• **TRY IT**: For every line in the material, output its text exactly and exclude any image it holds.
▽
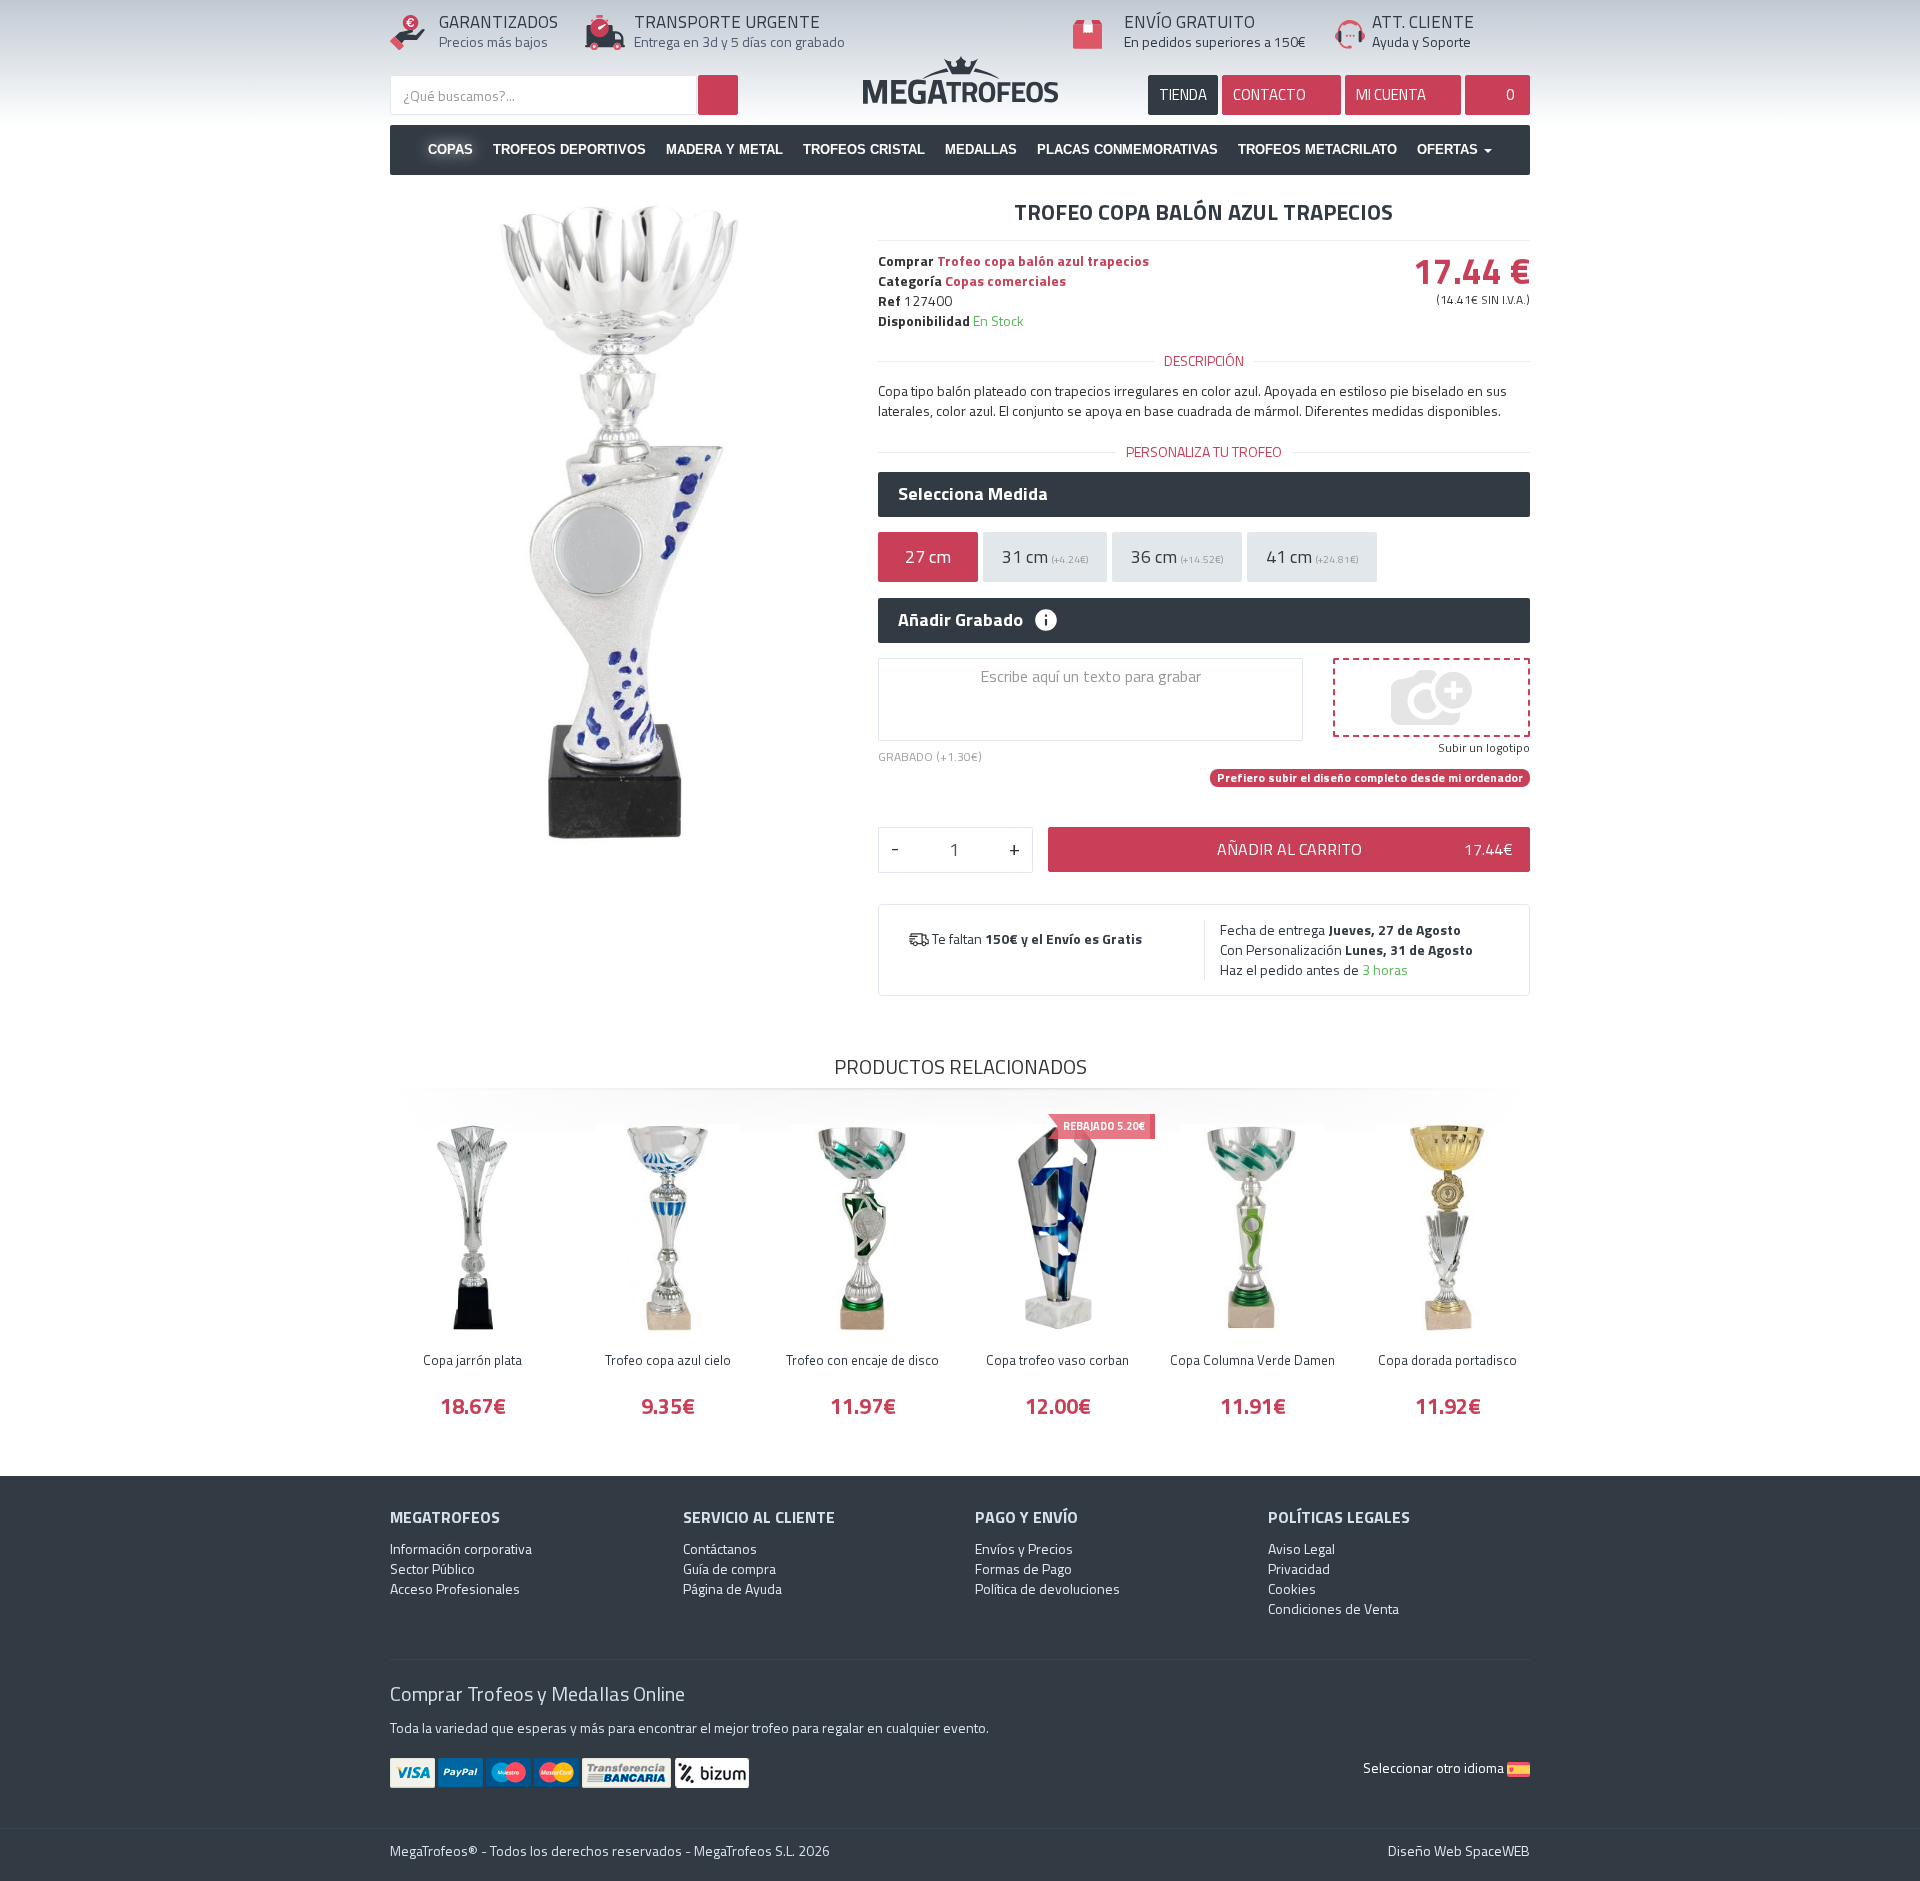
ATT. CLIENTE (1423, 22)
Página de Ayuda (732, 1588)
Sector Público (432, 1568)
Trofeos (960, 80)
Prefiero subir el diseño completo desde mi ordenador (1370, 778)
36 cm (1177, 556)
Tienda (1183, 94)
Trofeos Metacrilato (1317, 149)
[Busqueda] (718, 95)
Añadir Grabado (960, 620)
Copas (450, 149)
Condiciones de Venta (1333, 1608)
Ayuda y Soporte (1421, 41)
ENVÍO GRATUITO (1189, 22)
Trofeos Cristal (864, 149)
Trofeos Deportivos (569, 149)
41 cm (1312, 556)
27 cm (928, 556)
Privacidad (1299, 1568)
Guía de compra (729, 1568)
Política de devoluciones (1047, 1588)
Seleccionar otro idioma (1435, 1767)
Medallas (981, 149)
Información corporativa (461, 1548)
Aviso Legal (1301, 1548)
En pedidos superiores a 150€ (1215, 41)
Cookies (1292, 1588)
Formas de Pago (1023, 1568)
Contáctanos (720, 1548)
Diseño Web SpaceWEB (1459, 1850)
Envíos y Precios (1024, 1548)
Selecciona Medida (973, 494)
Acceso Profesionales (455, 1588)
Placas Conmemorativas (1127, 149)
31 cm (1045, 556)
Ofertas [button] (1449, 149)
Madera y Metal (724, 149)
△
• **TASK RESULT**:
ATT. CLIENTE (1423, 22)
Página de Ayuda (732, 1588)
Sector Público (432, 1568)
Trofeos (960, 80)
Prefiero subir el diseño completo desde mi ordenador (1370, 778)
36 cm (1177, 556)
Tienda (1183, 94)
Trofeos Metacrilato (1317, 149)
[Busqueda] (718, 95)
Añadir Grabado (960, 620)
Copas (450, 149)
Condiciones de Venta (1333, 1608)
Ayuda y Soporte (1421, 41)
ENVÍO GRATUITO (1189, 22)
Trofeos Cristal (864, 149)
Trofeos Deportivos (569, 149)
41 cm (1312, 556)
27 cm (928, 556)
Privacidad (1299, 1568)
Guía de compra (729, 1568)
Política de devoluciones (1047, 1588)
Seleccionar otro idioma (1435, 1767)
Medallas (981, 149)
Información corporativa (461, 1548)
Aviso Legal (1301, 1548)
En pedidos superiores a 150€ (1215, 41)
Cookies (1292, 1588)
Formas de Pago (1023, 1568)
Contáctanos (720, 1548)
Diseño Web SpaceWEB (1459, 1850)
Envíos y Precios (1024, 1548)
Selecciona Medida (973, 494)
Acceso Profesionales (455, 1588)
Placas Conmemorativas (1127, 149)
31 cm (1045, 556)
Ofertas [button] (1449, 149)
Madera y Metal (724, 149)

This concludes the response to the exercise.